May 04, 2018 at 02:09 PM
2 minute read
Four defendants accused of insider trading on nonpublic Medicare information were found guilty by a jury late Thursday after a four-week trial, the U.S. Attorney's Office for the Southern District of New York announced.
The defendants were charged, among other things, with conspiracy to convert government property to commit securities fraud, and wire and securities fraud conspiracy.
The primary scheme revolved around the passing of confidential information from an employee at the Centers for Medicare & Medicaid Services, Christopher Worrall, to a former CMS employee turned political intelligence consultant, David Blaszczak, to two partners and analysts at a health care-focused hedge fund named Deerfield Management Co. The two partners, Theodore Huber and Robert Olan, were said to have received tips about three pending CMS decisions about Medicare reimbursement rates.

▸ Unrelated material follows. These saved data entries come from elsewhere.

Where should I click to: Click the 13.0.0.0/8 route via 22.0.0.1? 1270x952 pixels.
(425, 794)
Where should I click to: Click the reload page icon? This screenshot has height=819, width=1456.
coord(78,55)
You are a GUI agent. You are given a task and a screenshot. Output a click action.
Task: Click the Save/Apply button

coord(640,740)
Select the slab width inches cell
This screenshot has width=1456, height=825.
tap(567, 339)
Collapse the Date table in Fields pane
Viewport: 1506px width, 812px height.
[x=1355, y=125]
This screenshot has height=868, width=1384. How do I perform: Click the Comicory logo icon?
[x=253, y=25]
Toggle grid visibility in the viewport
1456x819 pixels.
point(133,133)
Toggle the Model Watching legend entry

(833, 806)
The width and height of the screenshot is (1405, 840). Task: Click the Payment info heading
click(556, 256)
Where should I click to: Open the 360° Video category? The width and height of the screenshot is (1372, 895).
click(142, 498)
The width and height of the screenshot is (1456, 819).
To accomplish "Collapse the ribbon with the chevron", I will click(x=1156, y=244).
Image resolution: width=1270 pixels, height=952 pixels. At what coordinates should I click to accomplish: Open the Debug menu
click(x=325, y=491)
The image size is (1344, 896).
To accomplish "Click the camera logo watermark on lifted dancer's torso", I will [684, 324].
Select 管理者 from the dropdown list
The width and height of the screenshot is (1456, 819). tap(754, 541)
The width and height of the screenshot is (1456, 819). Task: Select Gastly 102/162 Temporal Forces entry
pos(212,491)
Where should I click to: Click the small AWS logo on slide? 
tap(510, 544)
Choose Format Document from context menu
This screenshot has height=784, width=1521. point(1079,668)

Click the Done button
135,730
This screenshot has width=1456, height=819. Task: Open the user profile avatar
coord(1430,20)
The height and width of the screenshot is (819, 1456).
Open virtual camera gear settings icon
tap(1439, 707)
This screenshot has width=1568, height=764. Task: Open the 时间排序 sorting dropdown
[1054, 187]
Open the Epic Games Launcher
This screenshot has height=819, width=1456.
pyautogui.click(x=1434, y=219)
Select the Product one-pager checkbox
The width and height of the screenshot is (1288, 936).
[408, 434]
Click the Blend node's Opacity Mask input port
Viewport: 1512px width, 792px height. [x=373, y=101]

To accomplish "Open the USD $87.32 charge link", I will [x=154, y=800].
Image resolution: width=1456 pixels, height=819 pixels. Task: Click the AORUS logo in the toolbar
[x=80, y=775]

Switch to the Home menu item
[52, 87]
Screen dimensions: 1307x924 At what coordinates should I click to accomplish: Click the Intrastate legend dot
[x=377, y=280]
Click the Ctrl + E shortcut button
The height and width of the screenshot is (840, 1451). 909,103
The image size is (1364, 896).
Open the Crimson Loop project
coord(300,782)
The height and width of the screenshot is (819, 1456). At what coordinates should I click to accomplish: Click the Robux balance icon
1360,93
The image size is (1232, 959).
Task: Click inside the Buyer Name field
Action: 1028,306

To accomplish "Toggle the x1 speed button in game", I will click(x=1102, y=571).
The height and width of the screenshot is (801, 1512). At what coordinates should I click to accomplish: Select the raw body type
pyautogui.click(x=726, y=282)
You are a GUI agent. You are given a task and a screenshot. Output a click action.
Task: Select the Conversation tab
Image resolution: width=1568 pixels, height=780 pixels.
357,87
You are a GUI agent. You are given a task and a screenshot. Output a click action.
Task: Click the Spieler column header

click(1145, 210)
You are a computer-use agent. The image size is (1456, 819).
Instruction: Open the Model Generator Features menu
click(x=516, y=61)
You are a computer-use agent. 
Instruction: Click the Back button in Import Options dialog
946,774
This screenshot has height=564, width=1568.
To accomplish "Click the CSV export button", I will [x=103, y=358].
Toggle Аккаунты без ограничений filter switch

Huber and Olan then used the information to recommend trades that prosecutors said netted Deerfield more than $7 million in profits. Deerfield settled a related suit brought by the U.S. Securities and Exchange Commission for $4.6 million in August.
Another former Deerfield partner, Jordan Fogel, previously pleaded guilty in the scheme and cooperated with the government during the case.
Blaszczak also faced charges in a separate scheme involving other information obtained from CMS regarding reimbursement rates for home health providers. He was alleged to have provided that information to a different hedge fund, resulting in $330,000 in profits from trades tied to the material. The trader in that instance also pleaded guilty early on and was cooperating with the government.
The case represented a somewhat novel approach to insider trading prosecution, focused on the issue of political intelligence rather than the more often seen business intelligence underlying allegations of this kind of fraud.
“Trading on confidential nonpublic government information is just as illegal as trading on corporate insider information,” Deputy U.S. Attorney Robert Khuzami said in a statement. “Our office is committed to policing and prosecuting both.”